Ghosh, Arunabha; Liao, Aiyin; O'Leary, Claire; Mercer, Jean; Tylee, Karen; Goenka, Anu; Holley, Rebecca; Jones, Simon A; Bigger, Brian W.
Affiliation
  • Ghosh A; Stem Cell and Neurotherapies, Faculty of Medical and Human Sciences, University of Manchester, Manchester, UK.
  • Liao A; Willink Biochemical Genetics Unit, Manchester Centre for Genomic Medicine, St. Mary's Hospital, Manchester, UK.
  • O'Leary C; Stem Cell and Neurotherapies, Faculty of Medical and Human Sciences, University of Manchester, Manchester, UK.
  • Mercer J; Stem Cell and Neurotherapies, Faculty of Medical and Human Sciences, University of Manchester, Manchester, UK.
  • Tylee K; Willink Biochemical Genetics Unit, Manchester Centre for Genomic Medicine, St. Mary's Hospital, Manchester, UK.
  • Goenka A; Willink Biochemical Genetics Unit, Manchester Centre for Genomic Medicine, St. Mary's Hospital, Manchester, UK.
  • Holley R; Manchester Collaborative Centre for Inflammation Research, University of Manchester, Manchester, UK.
  • Jones SA; Stem Cell and Neurotherapies, Faculty of Medical and Human Sciences, University of Manchester, Manchester, UK.

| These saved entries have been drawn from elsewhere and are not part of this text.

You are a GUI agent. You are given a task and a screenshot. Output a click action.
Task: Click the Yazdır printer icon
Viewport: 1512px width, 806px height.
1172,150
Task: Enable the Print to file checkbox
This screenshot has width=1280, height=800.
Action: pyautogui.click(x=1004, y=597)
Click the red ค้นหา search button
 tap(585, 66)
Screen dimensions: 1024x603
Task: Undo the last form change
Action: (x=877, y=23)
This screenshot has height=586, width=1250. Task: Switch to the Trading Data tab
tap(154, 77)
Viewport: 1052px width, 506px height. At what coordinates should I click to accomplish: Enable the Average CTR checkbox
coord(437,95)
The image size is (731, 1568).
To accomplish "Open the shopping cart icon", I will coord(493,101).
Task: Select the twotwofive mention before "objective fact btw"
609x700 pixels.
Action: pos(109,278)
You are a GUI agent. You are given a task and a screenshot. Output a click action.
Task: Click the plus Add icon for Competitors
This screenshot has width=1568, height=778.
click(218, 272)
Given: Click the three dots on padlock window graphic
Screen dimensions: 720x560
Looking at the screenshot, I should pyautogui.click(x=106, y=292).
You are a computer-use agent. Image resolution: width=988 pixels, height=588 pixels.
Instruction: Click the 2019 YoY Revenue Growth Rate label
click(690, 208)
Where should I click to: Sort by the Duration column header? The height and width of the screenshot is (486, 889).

  • Bigger BW; Willink Biochemical Genetics Unit, Manchester Centre for Genomic Medicine, St. Mary's Hospital, Manchester, UK.
Mol Ther Methods Clin Dev ; 13: 321-333, 2019 Jun 14.
Article in En | MEDLINE | ID: mdl-30976609
ABSTRACT
Enzyme replacement therapy with laronidase is an established treatment for Mucopolysaccharidosis type I (MPS I), but its efficacy may be limited by the development of anti-drug antibodies, which inhibit cellular uptake of the enzyme. In a related disorder, infantile Pompe disease, immune tolerance induction with low-dose, short-course methotrexate appears to reduce antibody formation. We investigated a similar regimen using oral methotrexate in three MPS I patients. All patients developed anti-laronidase immunoglobulin G (IgG) and immunoglobulin M (IgM) antibodies, and they had clinically relevant levels of cellular uptake inhibition. We then explored several immune tolerance induction strategies in MPS I mice (1) methotrexate, (2) combination of non-depleting anti-CD4 and anti-CD8 monoclonal antibodies, (3) methotrexate with anti-CD4 and anti-CD8 monoclonals, (4) anti-CD4 monoclonal, and (5) anti-CD8 monoclonal. Treated mice received 10 weekly laronidase injections, and laronidase was delivered with adjuvant on day 49 to further challenge the immune system. Most regimens were only partially effective at reducing antibody responses, but two courses of non-depleting anti-CD4 monoclonal antibody (mAb) ablated immune responses to laronidase in seven of eight MPS I mice (87.5%), even after adjuvant stimulation. Immune tolerance induction with methotrexate does not appear to be effective in MPS I patients, but use of non-depleting anti-CD4 monoclonal is a promising strategy.